You are viewing a plain text version of this content. The canonical link for it is here.
Posted to solr-user@lucene.apache.org by Davis <da...@gmail.com> on 2020/01/30 21:21:42 UTC

Severe performance issues of Solr 6.6.0 with debug logging

I have recently observer severe performance issues of 1 collection, 2
shard, 4 server SolrCloud (Solr 6.6.0 running on Windows, using
AdoptOpenJDK 1.8 JRE, NSSM was used to run Solr as Windows service).
During recovery of a replica the network utilization of the server hosting
the replica (that is in Recovering state) was very small (around 8 Mbps).
Often the recovery failed and re-started. When the recovery failed
something like the following warning was logged on the shard leader:
Exception while writing response for params:
generation=XXXXX&qt=/replication&file=_randomlookingfilename.fdt&offset=YYYYY&checksum=true&wt=filestream&command=filecontent
java.io.IOException: java.util.concurrent.TimeoutException: Idle timeout
expired: 50016/50000 ms
    at
org.eclipse.jetty.util.SharedBlockingCallback$Blocker.block(SharedBlockingCallback.java:219)

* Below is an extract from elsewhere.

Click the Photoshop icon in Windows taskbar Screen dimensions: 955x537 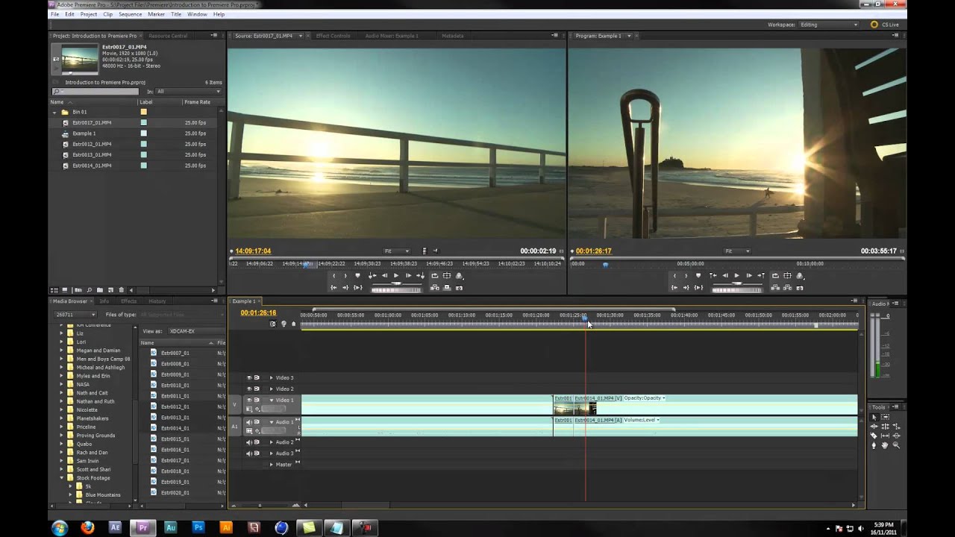[x=198, y=528]
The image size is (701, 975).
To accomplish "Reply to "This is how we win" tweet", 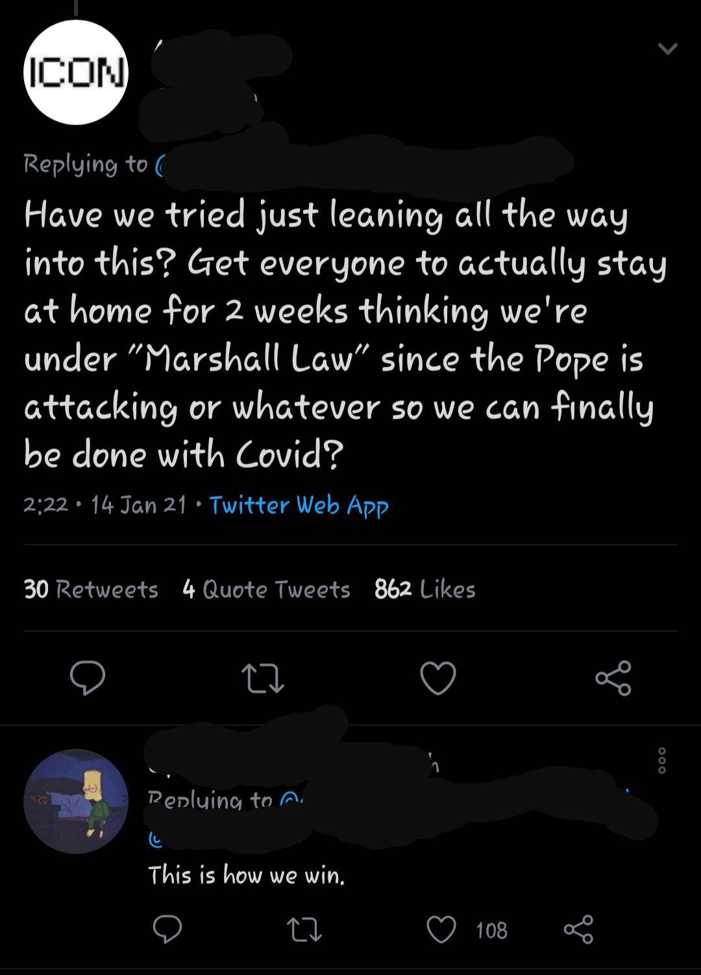I will pos(167,930).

    at org.eclipse.jetty.server.HttpOutput.write(HttpOutput.java:220)
    at org.eclipse.jetty.server.HttpOutput.write(HttpOutput.java:491)
    at
org.apache.commons.io.output.ProxyOutputStream.write(ProxyOutputStream.java:90)
    at
org.apache.solr.common.util.FastOutputStream.flush(FastOutputStream.java:213)
    at
org.apache.solr.common.util.FastOutputStream.write(FastOutputStream.java:83)
    at
org.apache.solr.handler.ReplicationHandler$DirectoryFileStream.write(ReplicationHandler.java:1520)
    at org.apache.solr.core.SolrCore$3.write(SolrCore.java:2601)
    at
org.apache.solr.response.QueryResponseWriterUtil.writeQueryResponse(QueryResponseWriterUtil.java:49)
    at
org.apache.solr.servlet.HttpSolrCall.writeResponse(HttpSolrCall.java:809)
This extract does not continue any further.